Oleg Morozov (AGH University of Science and Technology in Kraków, Poland)

Integrable systems and extensions of symmetry algebras.

Lax representations, also known as zero-curvature representations, Wahlquist-Estabrook prolongation structures, inverse scattering transformations, or differential coverings, are a key feature of integrable partial differential equations. A number of important techniques for studying integrable PDEs such as Bäcklund transformations, Darboux transformations, recursion operators, and nonlocal symmetries, are based on Lax representations. The challenging unsolved problem in this theory is to find conditions that are formulated in inherent terms of a PDE under study and ensure existence of a Lax representation. The lectures will discuss a recent approach to this problem. We will show that for some PDEs their Lax representations can be inferred from the second exotic cohomology group of the contact symmetry algebras.

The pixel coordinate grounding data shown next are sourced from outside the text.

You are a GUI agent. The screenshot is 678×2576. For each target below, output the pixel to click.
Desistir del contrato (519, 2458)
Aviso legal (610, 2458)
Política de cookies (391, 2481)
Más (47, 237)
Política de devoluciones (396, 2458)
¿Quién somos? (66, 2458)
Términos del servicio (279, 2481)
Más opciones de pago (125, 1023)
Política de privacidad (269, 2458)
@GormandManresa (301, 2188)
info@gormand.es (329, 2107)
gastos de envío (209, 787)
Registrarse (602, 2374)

The lectures will cover the following topics:

Lecture 1: Introduction. Integrable partial differential equations, Lax representations, differential coverings, Wahlquist-Estabrook forms. Lie algebras, definitions and examples. Symmetry algebras of differential equations.
Lecture 2: Maurer-Cartan forms and structure equations of Lie algebras. Extensions of Lie algebras. Cohomology groups of Lie algebras.
Lecture 3: Extensions of symmetry algebras and Lax representations of integrable systems. Examples.